-- Opening Marker --

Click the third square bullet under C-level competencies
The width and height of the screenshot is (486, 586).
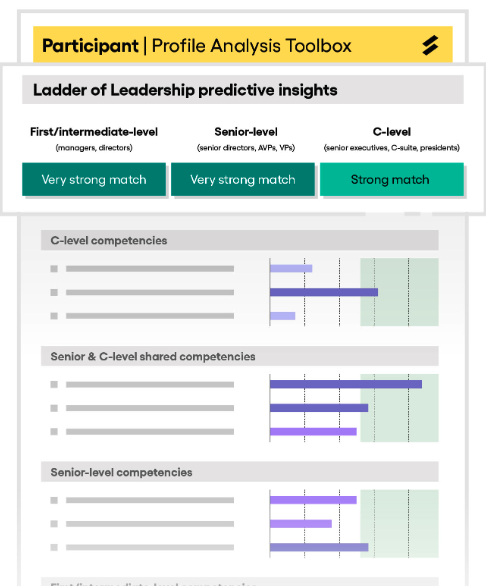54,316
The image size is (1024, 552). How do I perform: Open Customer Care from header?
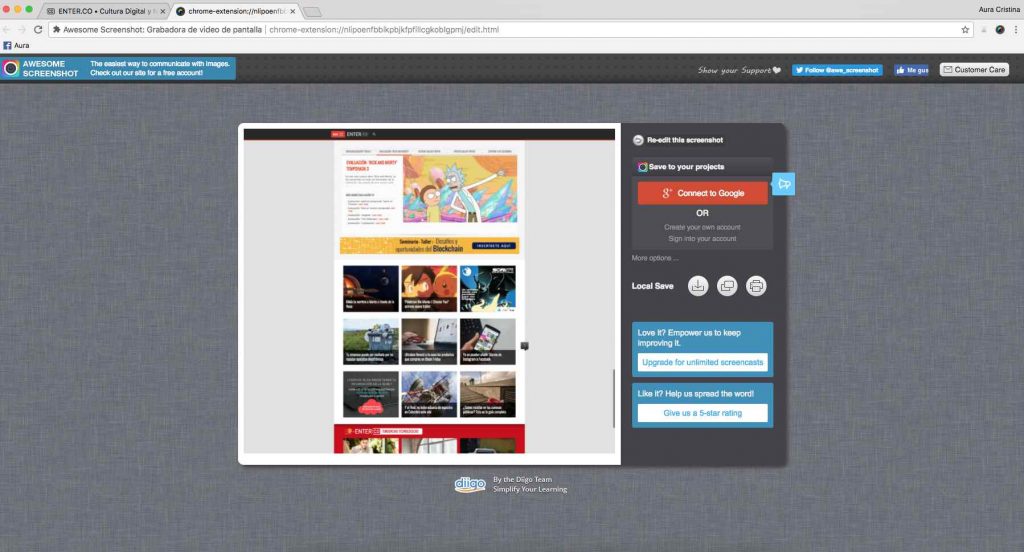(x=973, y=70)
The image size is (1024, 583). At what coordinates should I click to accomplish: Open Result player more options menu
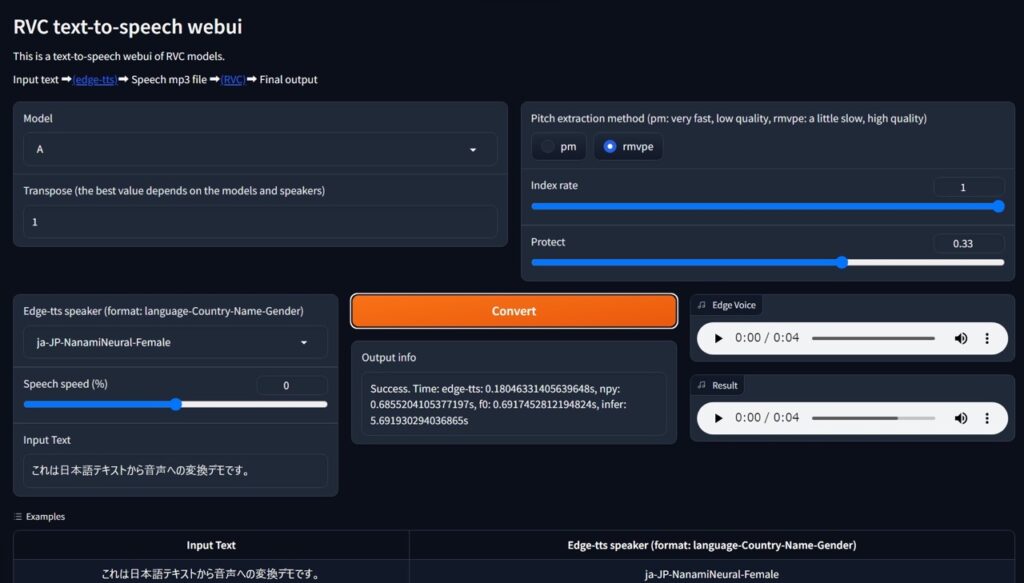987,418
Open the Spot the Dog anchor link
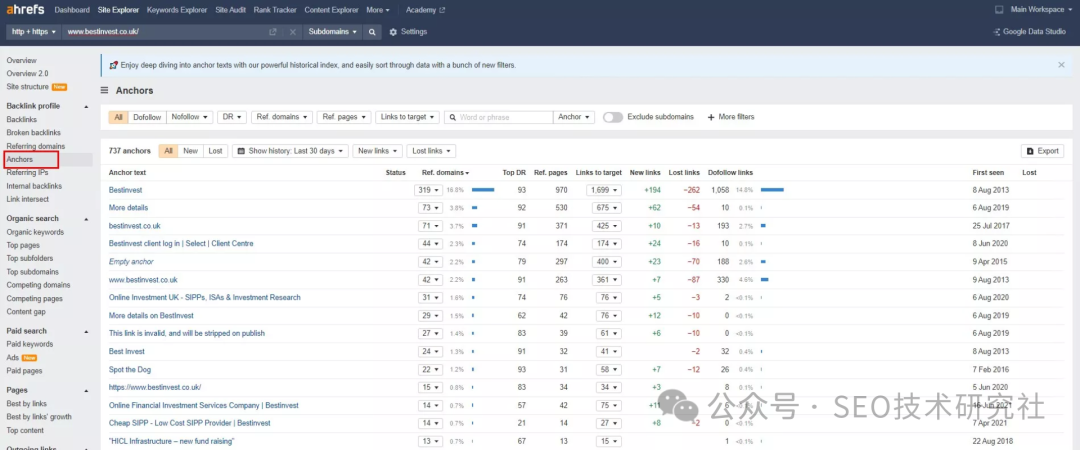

-- Closing Marker --

YOUR ASSIGNMENT:
Return all of the material above unchanged, minus its pictures.

SOLVED EXERCISE:
Click the third square bullet under C-level competencies
The width and height of the screenshot is (486, 586).
54,316
The image size is (1024, 552). How do I perform: Open Customer Care from header?
(x=973, y=70)
The image size is (1024, 583). At what coordinates should I click to accomplish: Open Result player more options menu
987,418
Open the Spot the Dog anchor link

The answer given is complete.